--- RAW RECORDS ---
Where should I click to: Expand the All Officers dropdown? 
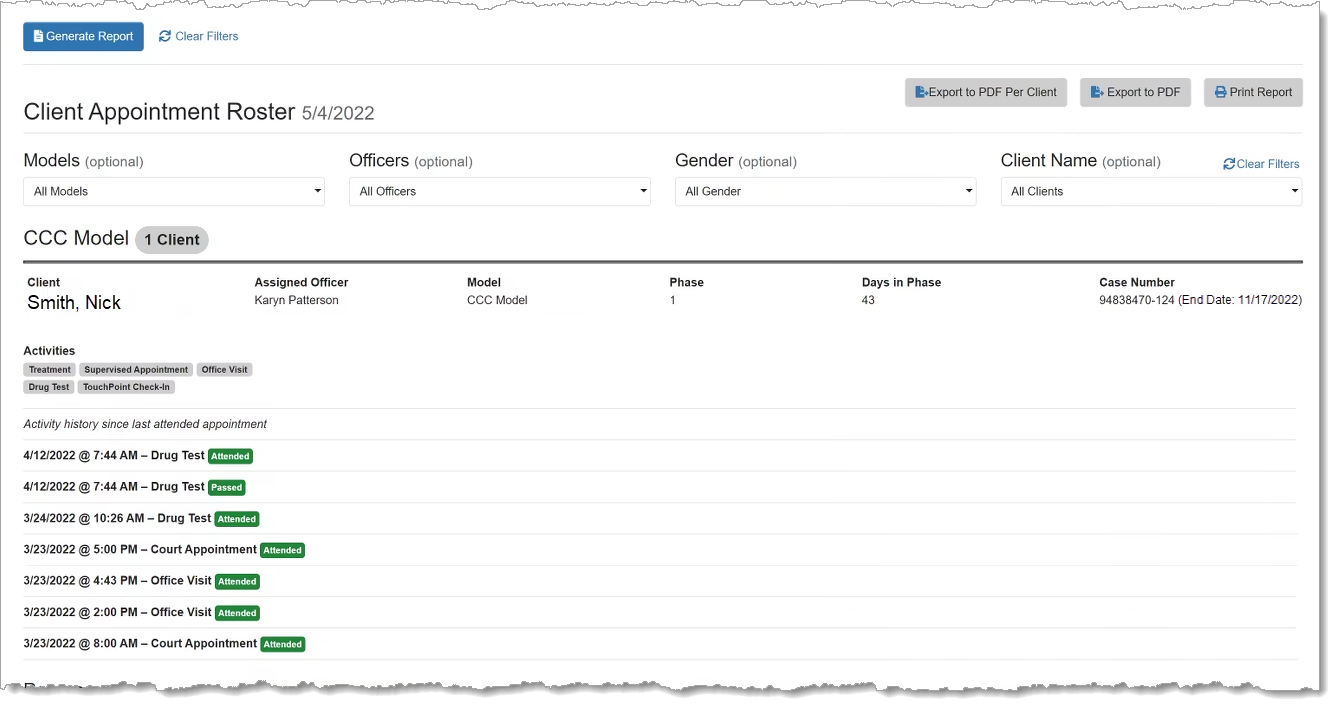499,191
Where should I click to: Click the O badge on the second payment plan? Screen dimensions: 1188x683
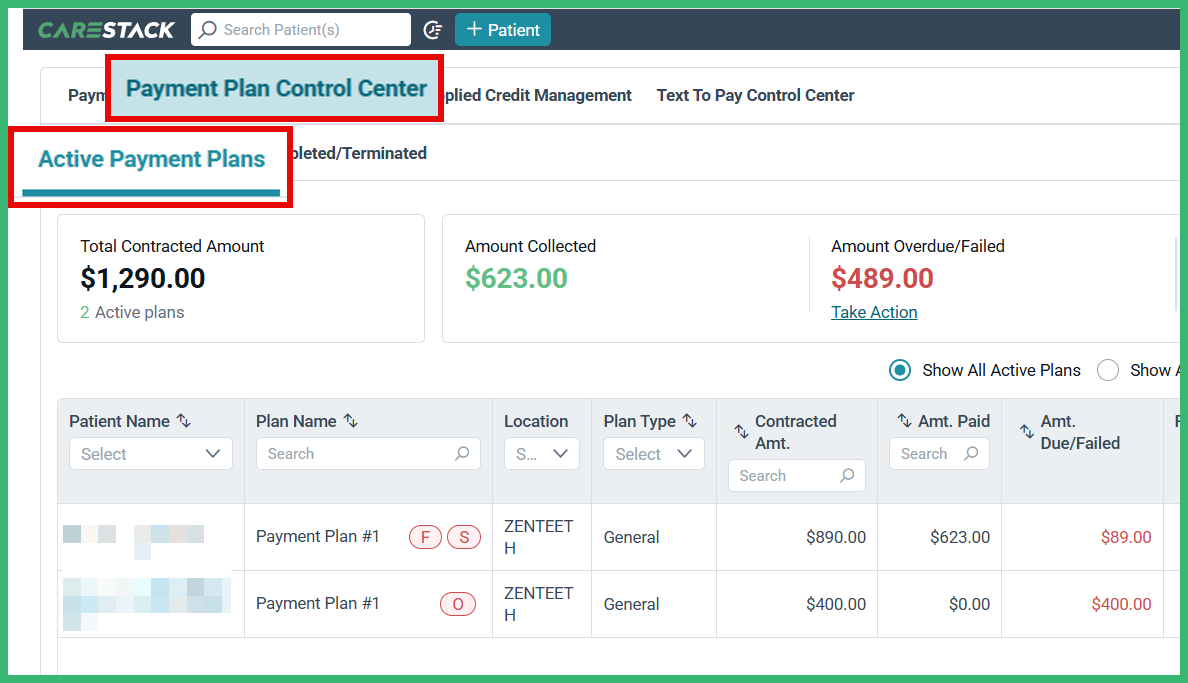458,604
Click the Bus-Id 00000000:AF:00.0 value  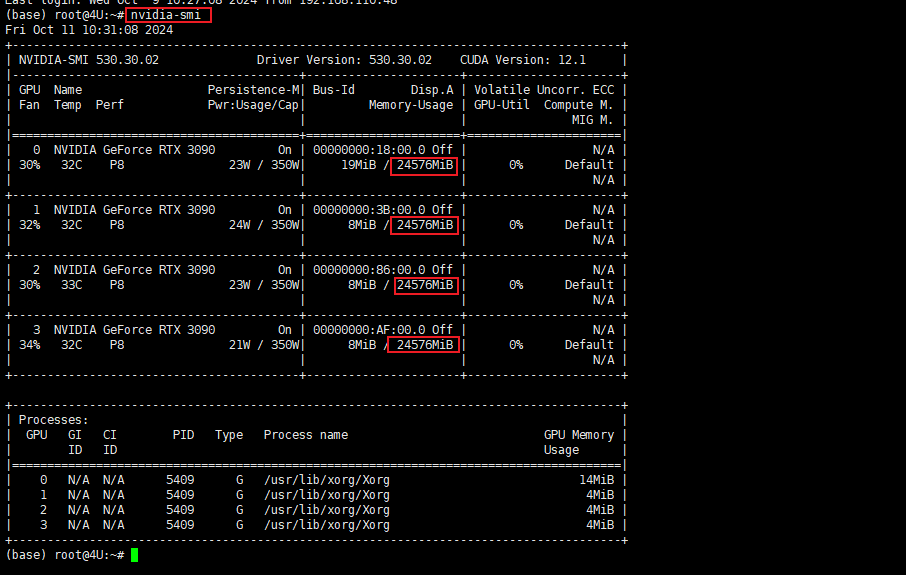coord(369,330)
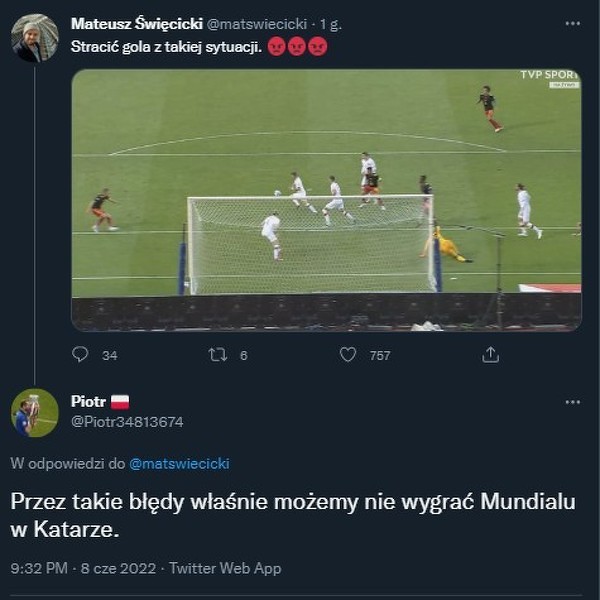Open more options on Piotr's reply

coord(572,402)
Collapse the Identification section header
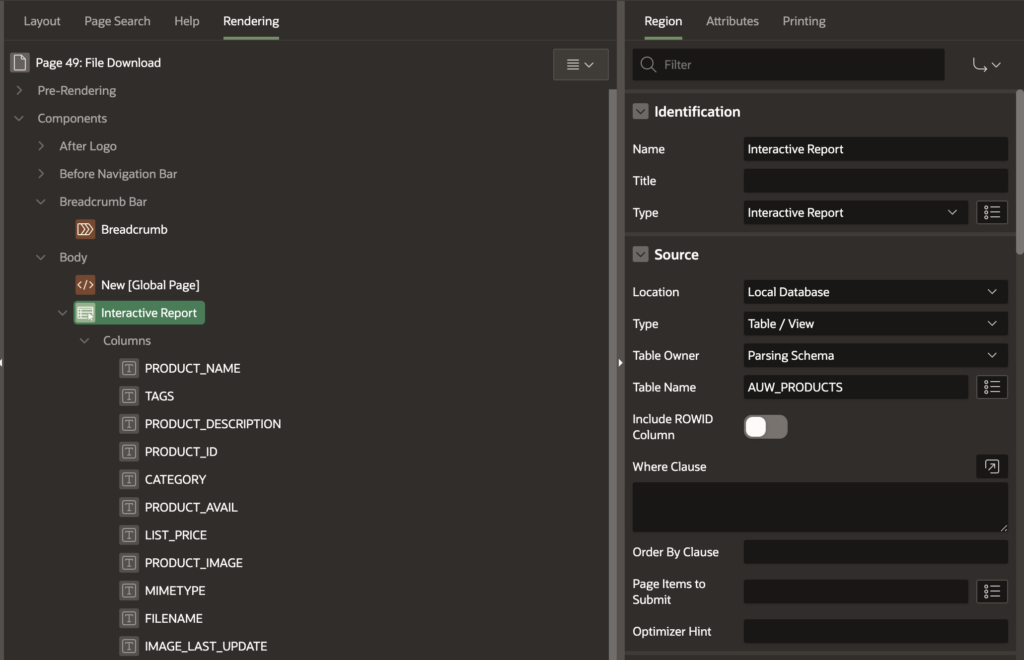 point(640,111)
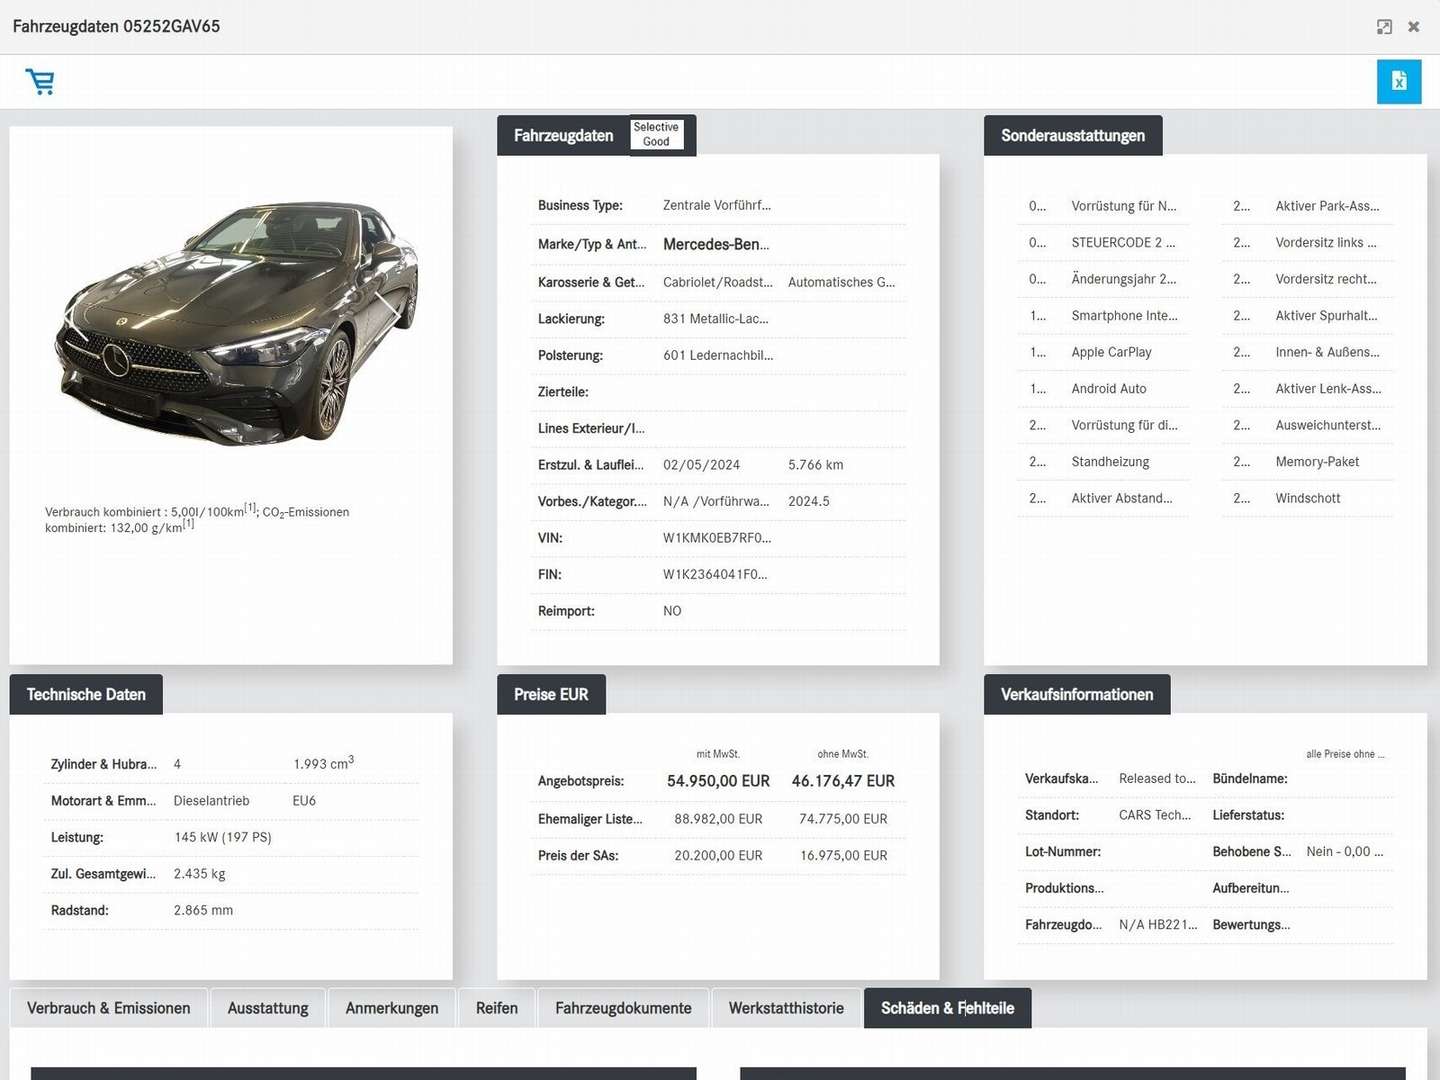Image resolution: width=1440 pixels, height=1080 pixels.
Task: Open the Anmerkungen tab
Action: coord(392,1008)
---
Return every line from the records above that contains the word "should".

Where should I click to: Expand the All Officers dropdown? 
Where should I click to: Click the O badge on the second payment plan? Screen dimensions: 1188x683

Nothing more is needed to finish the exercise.